Note: Swagger implementation on regular Web API is possible manually.
Ability to publish your API Apps into Azure Market Place. Azure Market Place is the public repository for all API Apps that can be consumed freely or by charge.
this 15 minute video from Channel 9 gives an excellent overview about Api Apps.
To supplement Greg's answer, Here's an even more recent article describing the differences.
To sum up:
"The key features of API Apps – authentication, CORS and API metadata – have moved directly into App Service. With this change, the features are available across Web, Mobile and API Apps. In fact, all three share the same Microsoft.Web/sites resource type in Resource Manager."
And here's another important note:
"If your API is already deployed as a Web App or Mobile App, you do not have to redeploy your app to take advantage of the new features."
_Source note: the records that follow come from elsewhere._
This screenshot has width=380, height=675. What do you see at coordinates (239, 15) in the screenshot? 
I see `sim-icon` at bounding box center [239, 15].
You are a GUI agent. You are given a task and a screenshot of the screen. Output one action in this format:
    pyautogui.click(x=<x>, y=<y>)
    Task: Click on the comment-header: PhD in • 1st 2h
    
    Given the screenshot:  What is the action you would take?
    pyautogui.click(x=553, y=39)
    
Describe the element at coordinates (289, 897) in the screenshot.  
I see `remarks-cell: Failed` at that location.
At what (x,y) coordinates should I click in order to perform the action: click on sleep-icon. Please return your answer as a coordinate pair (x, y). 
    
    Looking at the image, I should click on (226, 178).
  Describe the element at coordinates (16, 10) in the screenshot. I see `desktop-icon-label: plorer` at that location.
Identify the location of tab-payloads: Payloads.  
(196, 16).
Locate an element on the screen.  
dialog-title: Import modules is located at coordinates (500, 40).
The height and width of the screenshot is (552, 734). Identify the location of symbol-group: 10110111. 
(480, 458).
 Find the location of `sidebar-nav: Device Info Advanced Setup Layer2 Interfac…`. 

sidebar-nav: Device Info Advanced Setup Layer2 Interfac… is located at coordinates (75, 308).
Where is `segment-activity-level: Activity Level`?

This can depend on what you are trying to do, but you would use a Web API when you are creating a service. ASP.Net Web API is a framework for building HTTP services that can be consumed by a broad range of clients. This allows you to build it not only for a web app, but have it open to connect to Android apps, IOS apps, web apps, Windows 8 apps, WPF apps etc..
So if you need a Web Service but you don't need SOAP then you can use Web API.
Here my comments:
API app:
Used for specific functionallity. Triggering that functionality from an URL.
Can be used to use with GET, POST, PUT, DELETE.
Can receive parameters at BODY (Json).
Response with valid status code (fail, sucess.)
Web APP: An application deployed with multiple functionallity, for example
a catalog for create, update and delete customers or to create a complete ERP.
Function APP: Is very similar to API app,
Used for specific functionallity. Triggering that functionality from an URL.
Can be used to use with GET, POST, PUT, DELETE.
Can receive parameters at BODY (Json).
Response with valid status code (fail, sucess.)
Actually you can deploy your aspnet webapi on Azure WebApp and a self host on Worker Roles.
On WebApp (former Azure websites), it will be deployed on IIS, so you can take advantage of IIS features.